**STATED PROBLEM 1**
Copy out the passage about Backpage and law enforcement word for word, in full.

**TEXT SECTION**
Plenty in law enforcement are ready to say that, if only because prostitution itself is illegal and cops oppose illegal things. Both Sheriff Tom Dart of Cook County, Ill., who has tried a couple of different ways to stop Backpage through the courts and failed, and Lt. Barry Hill of the Los Angeles County Sheriff’s Department human trafficking bureau, said they had never gotten a call from Backpage alerting them to illegal activity.
“If they were the least bit proactive in any form or fashion,” Dart said, “there might be something to this argument. If they were calling me saying ‘We’ve found a pattern’ or something like that, but I’ve never received a phone call from them.” He said he had written them suggesting ways to actually detect illicit activity, including hiring retired police detectives to monitor the ads and removing (rather than just editing) problem ads, “they theoretically could be a great partner. But that requires activity, not just press releases.”

**STATED PROBLEM 2**
Turn the rows, from the line containing "Given: Click the Teapot primitive button" up to and including the line containing "click(x=90, y=406)", into a JSON list of strings with one string per line and blank lines omitted.

**DATA FOR PROCESSING**
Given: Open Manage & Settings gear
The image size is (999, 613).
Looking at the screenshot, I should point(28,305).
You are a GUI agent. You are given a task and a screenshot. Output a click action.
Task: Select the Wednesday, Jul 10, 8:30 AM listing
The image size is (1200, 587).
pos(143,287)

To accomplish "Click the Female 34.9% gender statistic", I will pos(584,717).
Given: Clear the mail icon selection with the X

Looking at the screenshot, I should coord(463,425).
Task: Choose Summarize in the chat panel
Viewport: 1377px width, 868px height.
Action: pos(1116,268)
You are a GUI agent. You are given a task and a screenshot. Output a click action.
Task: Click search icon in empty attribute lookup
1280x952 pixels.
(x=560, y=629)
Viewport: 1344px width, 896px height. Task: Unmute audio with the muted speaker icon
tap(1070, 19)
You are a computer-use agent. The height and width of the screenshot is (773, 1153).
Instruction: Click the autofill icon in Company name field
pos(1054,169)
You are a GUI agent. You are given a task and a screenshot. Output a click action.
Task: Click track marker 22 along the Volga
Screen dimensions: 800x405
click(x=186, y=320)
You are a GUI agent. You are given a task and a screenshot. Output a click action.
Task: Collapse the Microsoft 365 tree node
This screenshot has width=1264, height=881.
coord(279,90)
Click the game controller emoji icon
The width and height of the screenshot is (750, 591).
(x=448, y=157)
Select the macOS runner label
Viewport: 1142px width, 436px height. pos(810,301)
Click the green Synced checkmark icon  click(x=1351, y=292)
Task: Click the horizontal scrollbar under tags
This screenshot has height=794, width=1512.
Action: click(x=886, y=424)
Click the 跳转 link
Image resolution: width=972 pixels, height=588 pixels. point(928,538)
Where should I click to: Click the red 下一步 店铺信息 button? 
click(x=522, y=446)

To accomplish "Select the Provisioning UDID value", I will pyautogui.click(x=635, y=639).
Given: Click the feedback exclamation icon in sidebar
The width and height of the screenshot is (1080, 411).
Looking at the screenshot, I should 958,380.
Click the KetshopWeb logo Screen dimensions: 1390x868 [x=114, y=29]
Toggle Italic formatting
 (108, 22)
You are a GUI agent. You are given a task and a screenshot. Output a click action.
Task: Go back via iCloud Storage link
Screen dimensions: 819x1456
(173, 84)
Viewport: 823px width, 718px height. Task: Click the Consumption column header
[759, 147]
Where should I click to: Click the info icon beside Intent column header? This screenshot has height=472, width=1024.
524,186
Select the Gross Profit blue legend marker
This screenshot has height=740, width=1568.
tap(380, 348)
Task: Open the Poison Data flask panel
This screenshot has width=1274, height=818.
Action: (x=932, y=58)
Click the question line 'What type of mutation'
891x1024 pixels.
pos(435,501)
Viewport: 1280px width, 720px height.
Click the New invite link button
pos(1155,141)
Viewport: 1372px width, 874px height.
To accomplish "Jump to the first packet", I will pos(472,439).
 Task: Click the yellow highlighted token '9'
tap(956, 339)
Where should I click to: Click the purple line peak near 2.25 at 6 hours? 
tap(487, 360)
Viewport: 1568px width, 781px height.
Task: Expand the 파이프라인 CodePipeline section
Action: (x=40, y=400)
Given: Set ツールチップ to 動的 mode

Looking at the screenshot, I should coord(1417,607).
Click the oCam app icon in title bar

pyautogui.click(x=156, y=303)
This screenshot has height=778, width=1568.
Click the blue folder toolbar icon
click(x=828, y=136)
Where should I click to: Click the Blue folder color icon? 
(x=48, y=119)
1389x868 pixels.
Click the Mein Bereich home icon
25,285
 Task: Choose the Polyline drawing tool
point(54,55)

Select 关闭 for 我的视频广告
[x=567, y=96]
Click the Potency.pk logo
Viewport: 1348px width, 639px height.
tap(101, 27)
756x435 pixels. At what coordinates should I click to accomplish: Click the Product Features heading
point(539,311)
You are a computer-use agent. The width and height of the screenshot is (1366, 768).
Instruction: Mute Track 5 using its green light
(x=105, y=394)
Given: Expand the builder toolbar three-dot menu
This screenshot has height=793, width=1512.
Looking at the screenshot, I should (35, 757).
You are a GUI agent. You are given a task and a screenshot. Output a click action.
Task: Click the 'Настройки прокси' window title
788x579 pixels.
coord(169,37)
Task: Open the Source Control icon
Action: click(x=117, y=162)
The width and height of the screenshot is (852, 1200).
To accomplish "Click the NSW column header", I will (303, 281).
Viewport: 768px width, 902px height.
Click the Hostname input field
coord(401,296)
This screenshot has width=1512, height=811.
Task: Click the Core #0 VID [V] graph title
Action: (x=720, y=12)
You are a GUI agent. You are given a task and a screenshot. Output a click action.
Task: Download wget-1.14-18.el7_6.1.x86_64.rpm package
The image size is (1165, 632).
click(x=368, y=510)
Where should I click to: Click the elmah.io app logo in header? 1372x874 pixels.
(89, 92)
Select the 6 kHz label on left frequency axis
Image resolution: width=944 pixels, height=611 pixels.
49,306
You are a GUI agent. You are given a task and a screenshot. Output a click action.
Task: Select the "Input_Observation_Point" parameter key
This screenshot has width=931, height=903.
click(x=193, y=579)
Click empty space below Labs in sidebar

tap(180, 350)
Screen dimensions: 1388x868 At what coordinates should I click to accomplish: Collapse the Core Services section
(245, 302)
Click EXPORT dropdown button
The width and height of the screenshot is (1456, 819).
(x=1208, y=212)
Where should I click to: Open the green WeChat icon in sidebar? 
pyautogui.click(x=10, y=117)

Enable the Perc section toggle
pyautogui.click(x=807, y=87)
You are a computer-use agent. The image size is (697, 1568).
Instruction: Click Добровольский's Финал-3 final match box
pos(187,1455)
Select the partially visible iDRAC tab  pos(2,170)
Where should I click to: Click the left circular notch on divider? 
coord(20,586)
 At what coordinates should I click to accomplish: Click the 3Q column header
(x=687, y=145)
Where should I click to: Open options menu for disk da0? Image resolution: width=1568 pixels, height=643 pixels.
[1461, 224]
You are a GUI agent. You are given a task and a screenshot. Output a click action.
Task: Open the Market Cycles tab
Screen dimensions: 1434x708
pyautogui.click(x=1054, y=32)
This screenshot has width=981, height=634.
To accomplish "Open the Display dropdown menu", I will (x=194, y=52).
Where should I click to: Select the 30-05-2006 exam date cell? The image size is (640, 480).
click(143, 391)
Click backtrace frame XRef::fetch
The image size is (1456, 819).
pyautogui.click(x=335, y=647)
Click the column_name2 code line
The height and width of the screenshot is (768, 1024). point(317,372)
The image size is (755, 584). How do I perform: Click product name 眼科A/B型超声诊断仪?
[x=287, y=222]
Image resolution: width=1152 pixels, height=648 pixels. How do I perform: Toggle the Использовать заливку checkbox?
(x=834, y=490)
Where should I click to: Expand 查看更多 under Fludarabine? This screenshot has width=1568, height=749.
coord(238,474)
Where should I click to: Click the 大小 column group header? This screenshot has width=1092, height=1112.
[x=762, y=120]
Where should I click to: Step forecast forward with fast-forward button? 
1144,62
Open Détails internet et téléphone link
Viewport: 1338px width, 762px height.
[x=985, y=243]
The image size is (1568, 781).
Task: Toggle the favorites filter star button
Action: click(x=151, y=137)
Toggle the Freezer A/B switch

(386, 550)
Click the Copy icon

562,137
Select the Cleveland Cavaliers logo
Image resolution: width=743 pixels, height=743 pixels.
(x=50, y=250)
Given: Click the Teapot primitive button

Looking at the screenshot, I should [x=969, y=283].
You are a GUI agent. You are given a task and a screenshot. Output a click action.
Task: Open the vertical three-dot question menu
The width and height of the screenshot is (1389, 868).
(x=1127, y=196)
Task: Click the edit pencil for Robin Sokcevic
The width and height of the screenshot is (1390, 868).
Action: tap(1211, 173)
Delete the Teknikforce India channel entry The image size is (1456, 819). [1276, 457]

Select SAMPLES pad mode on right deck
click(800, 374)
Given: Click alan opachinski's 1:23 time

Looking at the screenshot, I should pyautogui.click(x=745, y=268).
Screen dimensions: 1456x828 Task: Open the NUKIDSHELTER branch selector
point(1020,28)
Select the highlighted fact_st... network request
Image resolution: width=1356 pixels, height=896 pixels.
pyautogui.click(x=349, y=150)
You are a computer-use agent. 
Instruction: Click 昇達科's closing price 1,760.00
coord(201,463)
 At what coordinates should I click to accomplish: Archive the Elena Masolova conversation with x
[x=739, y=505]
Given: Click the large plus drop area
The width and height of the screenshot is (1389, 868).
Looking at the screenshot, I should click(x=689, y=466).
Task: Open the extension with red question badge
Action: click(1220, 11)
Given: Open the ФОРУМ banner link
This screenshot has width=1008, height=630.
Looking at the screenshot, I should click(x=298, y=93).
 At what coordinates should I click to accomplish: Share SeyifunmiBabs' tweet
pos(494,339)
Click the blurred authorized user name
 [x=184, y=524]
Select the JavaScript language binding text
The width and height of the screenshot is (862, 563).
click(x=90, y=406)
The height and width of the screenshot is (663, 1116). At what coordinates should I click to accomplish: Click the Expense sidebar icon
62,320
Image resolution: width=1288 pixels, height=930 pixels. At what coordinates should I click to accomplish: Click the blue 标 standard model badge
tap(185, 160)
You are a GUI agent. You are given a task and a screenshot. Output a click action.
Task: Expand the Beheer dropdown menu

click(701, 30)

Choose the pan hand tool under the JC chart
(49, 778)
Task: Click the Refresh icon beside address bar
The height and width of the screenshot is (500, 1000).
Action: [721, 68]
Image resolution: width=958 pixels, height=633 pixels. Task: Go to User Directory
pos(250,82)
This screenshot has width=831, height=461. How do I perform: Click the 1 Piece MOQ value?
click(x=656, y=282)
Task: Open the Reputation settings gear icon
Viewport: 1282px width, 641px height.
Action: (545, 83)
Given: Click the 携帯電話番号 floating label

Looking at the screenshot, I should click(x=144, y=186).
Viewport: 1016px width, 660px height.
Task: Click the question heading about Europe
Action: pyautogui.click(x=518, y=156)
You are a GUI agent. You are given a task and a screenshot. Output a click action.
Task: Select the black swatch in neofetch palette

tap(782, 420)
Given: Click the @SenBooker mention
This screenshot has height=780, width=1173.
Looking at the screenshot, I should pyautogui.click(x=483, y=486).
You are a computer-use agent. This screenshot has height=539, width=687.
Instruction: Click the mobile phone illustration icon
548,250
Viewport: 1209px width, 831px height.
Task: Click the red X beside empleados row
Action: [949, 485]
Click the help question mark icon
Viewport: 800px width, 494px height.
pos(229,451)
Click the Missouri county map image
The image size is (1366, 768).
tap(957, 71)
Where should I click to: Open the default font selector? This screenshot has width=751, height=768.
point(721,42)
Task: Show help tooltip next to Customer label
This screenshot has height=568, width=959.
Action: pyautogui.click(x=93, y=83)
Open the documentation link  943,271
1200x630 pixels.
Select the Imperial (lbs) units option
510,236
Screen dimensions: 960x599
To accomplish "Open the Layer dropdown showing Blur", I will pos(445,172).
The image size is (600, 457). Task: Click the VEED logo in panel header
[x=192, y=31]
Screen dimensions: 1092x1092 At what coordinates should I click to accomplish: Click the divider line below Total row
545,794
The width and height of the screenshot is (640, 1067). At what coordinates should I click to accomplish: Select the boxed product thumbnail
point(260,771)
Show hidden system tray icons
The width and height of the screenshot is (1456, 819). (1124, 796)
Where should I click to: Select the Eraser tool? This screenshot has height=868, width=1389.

**CORRECT OUTPUT 1**
Plenty in law enforcement are ready to say that, if only because prostitution itself is illegal and cops oppose illegal things. Both Sheriff Tom Dart of Cook County, Ill., who has tried a couple of different ways to stop Backpage through the courts and failed, and Lt. Barry Hill of the Los Angeles County Sheriff’s Department human trafficking bureau, said they had never gotten a call from Backpage alerting them to illegal activity.
“If they were the least bit proactive in any form or fashion,” Dart said, “there might be something to this argument. If they were calling me saying ‘We’ve found a pattern’ or something like that, but I’ve never received a phone call from them.” He said he had written them suggesting ways to actually detect illicit activity, including hiring retired police detectives to monitor the ads and removing (rather than just editing) problem ads, “they theoretically could be a great partner. But that requires activity, not just press releases.”

**CORRECT OUTPUT 2**
[
  "Given: Click the Teapot primitive button",
  "Looking at the screenshot, I should [x=969, y=283].",
  "You are a GUI agent. You are given a task and a screenshot. Output a click action.",
  "Task: Open the vertical three-dot question menu",
  "The width and height of the screenshot is (1389, 868).",
  "(x=1127, y=196)",
  "Task: Click the edit pencil for Robin Sokcevic",
  "The width and height of the screenshot is (1390, 868).",
  "Action: tap(1211, 173)",
  "Delete the Teknikforce India channel entry The image size is (1456, 819). [1276, 457]",
  "Select SAMPLES pad mode on right deck",
  "click(800, 374)",
  "Given: Click alan opachinski's 1:23 time",
  "Looking at the screenshot, I should pyautogui.click(x=745, y=268).",
  "Screen dimensions: 1456x828 Task: Open the NUKIDSHELTER branch selector",
  "point(1020,28)",
  "Select the highlighted fact_st... network request",
  "Image resolution: width=1356 pixels, height=896 pixels.",
  "pyautogui.click(x=349, y=150)",
  "You are a computer-use agent. ",
  "Instruction: Click 昇達科's closing price 1,760.00",
  "coord(201,463)",
  " At what coordinates should I click to accomplish: Archive the Elena Masolova conversation with x",
  "[x=739, y=505]",
  "Given: Click the large plus drop area",
  "The width and height of the screenshot is (1389, 868).",
  "Looking at the screenshot, I should click(x=689, y=466).",
  "Task: Open the extension with red question badge",
  "Action: click(1220, 11)",
  "Given: Open the ФОРУМ banner link",
  "This screenshot has width=1008, height=630.",
  "Looking at the screenshot, I should click(x=298, y=93).",
  " At what coordinates should I click to accomplish: Share SeyifunmiBabs' tweet",
  "pos(494,339)",
  "Click the blurred authorized user name",
  " [x=184, y=524]",
  "Select the JavaScript language binding text",
  "The width and height of the screenshot is (862, 563).",
  "click(x=90, y=406)"
]